Haploinsufficiency of A20 with a novel mutation of deletion of exons 2-3 of TNFAIP3.

OBJECTIVES: Haploinsufficiency of A20 (HA20) due to loss-of-function mutations of TNFAIP3 leads to an autoinflammatory disease. These mutations produce a premature termination codon in most cases of HA20. However, exon deletion has not been reported. METHODS: Genomic DNA was extracted from the peripheral blood of the patient clinically suspected of HA20. We examined autoinflammatory disease-causing genes and performed a multiplex ligation-dependent probe amplification (MLPA) assay for copy number analysis. Next, to determine the disconnection point, genomic DNA was amplified with long-range PCR and sequenced. Finally, western blotting was carried out to measure A20 protein expression in mitogen phytohaemagglutinin (PHA)-induced T-cell blasts from the patient and a healthy volunteer.
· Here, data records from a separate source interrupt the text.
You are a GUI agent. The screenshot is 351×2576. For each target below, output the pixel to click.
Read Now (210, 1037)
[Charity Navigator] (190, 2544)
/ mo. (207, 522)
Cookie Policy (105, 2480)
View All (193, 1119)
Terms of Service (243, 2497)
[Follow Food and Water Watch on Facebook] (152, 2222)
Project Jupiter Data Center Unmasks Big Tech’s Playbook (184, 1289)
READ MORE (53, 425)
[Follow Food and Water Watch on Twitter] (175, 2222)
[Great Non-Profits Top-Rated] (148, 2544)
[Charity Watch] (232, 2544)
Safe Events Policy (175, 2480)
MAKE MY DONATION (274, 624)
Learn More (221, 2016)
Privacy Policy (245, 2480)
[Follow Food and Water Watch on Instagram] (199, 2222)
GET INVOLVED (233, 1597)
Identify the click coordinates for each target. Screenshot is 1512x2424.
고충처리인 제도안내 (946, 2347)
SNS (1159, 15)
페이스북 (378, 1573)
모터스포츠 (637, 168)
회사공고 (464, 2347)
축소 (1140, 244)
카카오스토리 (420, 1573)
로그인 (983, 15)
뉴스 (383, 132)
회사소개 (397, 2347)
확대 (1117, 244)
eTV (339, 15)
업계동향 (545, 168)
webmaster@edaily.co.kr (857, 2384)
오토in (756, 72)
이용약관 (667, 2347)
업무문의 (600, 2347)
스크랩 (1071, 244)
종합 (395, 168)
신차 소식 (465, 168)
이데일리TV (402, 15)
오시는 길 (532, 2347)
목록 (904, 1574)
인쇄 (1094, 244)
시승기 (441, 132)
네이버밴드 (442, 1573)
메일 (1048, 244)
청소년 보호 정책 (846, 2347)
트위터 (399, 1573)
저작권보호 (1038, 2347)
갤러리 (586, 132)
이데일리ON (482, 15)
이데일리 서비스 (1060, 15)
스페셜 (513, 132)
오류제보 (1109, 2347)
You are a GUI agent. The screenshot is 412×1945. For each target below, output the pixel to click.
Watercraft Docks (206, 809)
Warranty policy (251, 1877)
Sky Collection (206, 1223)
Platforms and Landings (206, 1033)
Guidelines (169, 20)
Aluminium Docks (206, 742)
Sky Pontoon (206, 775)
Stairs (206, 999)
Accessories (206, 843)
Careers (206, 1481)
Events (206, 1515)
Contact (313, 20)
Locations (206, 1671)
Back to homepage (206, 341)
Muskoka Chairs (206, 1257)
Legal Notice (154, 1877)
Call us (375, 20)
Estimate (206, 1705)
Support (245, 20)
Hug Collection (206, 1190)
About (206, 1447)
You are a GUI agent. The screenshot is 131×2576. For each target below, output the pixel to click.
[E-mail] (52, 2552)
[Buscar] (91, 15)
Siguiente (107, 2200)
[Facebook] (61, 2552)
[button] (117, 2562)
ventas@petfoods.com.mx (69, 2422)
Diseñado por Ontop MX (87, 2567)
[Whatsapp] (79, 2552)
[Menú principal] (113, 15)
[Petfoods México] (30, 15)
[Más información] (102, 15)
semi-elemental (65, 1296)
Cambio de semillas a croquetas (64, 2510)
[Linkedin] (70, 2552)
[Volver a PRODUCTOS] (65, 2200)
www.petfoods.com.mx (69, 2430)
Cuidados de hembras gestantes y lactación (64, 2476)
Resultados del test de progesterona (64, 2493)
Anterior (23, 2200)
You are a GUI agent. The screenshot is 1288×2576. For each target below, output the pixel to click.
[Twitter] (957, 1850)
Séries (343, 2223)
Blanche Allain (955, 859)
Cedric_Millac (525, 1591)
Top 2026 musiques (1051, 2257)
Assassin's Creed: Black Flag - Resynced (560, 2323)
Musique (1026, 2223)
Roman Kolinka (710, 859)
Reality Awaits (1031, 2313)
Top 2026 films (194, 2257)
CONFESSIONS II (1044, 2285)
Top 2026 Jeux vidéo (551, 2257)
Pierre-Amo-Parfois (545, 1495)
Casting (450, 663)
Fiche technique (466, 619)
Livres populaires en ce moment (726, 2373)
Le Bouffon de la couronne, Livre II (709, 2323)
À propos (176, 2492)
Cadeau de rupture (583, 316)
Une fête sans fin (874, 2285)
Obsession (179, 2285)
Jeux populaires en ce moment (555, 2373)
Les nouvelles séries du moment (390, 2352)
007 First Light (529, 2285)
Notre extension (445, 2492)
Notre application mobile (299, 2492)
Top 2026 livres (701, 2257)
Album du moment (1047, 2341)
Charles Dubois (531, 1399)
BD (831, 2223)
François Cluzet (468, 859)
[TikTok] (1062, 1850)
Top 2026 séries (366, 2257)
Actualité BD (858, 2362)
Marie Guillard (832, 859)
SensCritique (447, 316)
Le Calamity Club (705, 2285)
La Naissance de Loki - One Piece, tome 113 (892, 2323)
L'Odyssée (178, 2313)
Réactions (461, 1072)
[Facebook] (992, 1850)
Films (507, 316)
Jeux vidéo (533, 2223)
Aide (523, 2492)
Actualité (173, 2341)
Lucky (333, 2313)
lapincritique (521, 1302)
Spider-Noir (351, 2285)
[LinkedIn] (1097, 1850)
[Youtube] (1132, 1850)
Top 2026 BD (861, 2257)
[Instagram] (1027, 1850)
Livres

RESULTS: Targeted next-generation sequencing found no pathogenic mutation, but copy number variation (CNV) analysis suggested a heterozygous deletion of exons 2-3. The MLPA assay and long-range PCR confirmed the mutation. Western blotting analysis indicated a marked decrease in expression of A20 protein from the patient compared to a normal control. The results showed that this deletion was a pathogenic mutation. CONCLUSION: This study demonstrates a novel mutation resulting in a deletion of exons 2-3 of TNFAIP3. MLPA analysis is a useful initial screening method for HA20 patients.